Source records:
-=-=-=-=-

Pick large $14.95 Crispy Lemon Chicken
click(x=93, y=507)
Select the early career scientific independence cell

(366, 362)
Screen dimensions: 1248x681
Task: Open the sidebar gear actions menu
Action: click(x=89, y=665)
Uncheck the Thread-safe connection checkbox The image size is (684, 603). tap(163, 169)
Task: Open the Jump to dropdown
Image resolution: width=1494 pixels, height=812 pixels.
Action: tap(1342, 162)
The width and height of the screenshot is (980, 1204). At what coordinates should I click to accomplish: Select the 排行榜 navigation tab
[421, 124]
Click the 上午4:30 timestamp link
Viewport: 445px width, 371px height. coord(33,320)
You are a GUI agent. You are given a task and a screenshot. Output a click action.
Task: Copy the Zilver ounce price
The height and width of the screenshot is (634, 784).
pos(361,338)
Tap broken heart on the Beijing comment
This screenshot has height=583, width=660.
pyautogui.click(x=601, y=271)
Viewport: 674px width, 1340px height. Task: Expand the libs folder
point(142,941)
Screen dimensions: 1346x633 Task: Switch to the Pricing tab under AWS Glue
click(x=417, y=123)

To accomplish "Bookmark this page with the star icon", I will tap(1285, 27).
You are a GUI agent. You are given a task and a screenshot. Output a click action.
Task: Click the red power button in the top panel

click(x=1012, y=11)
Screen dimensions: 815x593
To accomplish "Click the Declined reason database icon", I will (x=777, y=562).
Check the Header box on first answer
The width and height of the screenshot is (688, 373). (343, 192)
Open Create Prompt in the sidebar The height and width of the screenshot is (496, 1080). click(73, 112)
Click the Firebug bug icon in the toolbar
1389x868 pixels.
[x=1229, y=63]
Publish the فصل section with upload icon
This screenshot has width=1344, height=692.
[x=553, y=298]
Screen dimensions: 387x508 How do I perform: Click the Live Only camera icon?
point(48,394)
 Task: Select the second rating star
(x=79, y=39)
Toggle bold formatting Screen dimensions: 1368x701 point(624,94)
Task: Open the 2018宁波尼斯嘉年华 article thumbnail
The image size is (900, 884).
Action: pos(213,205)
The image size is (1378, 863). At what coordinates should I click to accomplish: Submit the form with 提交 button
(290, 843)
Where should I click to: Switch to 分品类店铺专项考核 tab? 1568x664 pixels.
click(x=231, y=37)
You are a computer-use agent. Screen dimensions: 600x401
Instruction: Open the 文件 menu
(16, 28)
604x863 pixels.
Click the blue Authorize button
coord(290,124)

-=-=-=-=-

--- TASK DETAILS ---
All entries are to be reproduced verbatim, with none omitted.

--- RESULT ---
Pick large $14.95 Crispy Lemon Chicken
click(x=93, y=507)
Select the early career scientific independence cell

(366, 362)
Screen dimensions: 1248x681
Task: Open the sidebar gear actions menu
Action: click(x=89, y=665)
Uncheck the Thread-safe connection checkbox The image size is (684, 603). tap(163, 169)
Task: Open the Jump to dropdown
Image resolution: width=1494 pixels, height=812 pixels.
Action: tap(1342, 162)
The width and height of the screenshot is (980, 1204). At what coordinates should I click to accomplish: Select the 排行榜 navigation tab
[421, 124]
Click the 上午4:30 timestamp link
Viewport: 445px width, 371px height. coord(33,320)
You are a GUI agent. You are given a task and a screenshot. Output a click action.
Task: Copy the Zilver ounce price
The height and width of the screenshot is (634, 784).
pos(361,338)
Tap broken heart on the Beijing comment
This screenshot has height=583, width=660.
pyautogui.click(x=601, y=271)
Viewport: 674px width, 1340px height. Task: Expand the libs folder
point(142,941)
Screen dimensions: 1346x633 Task: Switch to the Pricing tab under AWS Glue
click(x=417, y=123)

To accomplish "Bookmark this page with the star icon", I will tap(1285, 27).
You are a GUI agent. You are given a task and a screenshot. Output a click action.
Task: Click the red power button in the top panel

click(x=1012, y=11)
Screen dimensions: 815x593
To accomplish "Click the Declined reason database icon", I will (x=777, y=562).
Check the Header box on first answer
The width and height of the screenshot is (688, 373). (343, 192)
Open Create Prompt in the sidebar The height and width of the screenshot is (496, 1080). click(73, 112)
Click the Firebug bug icon in the toolbar
1389x868 pixels.
[x=1229, y=63]
Publish the فصل section with upload icon
This screenshot has width=1344, height=692.
[x=553, y=298]
Screen dimensions: 387x508 How do I perform: Click the Live Only camera icon?
point(48,394)
 Task: Select the second rating star
(x=79, y=39)
Toggle bold formatting Screen dimensions: 1368x701 point(624,94)
Task: Open the 2018宁波尼斯嘉年华 article thumbnail
The image size is (900, 884).
Action: pos(213,205)
The image size is (1378, 863). At what coordinates should I click to accomplish: Submit the form with 提交 button
(290, 843)
Where should I click to: Switch to 分品类店铺专项考核 tab? 1568x664 pixels.
click(x=231, y=37)
You are a computer-use agent. Screen dimensions: 600x401
Instruction: Open the 文件 menu
(16, 28)
604x863 pixels.
Click the blue Authorize button
coord(290,124)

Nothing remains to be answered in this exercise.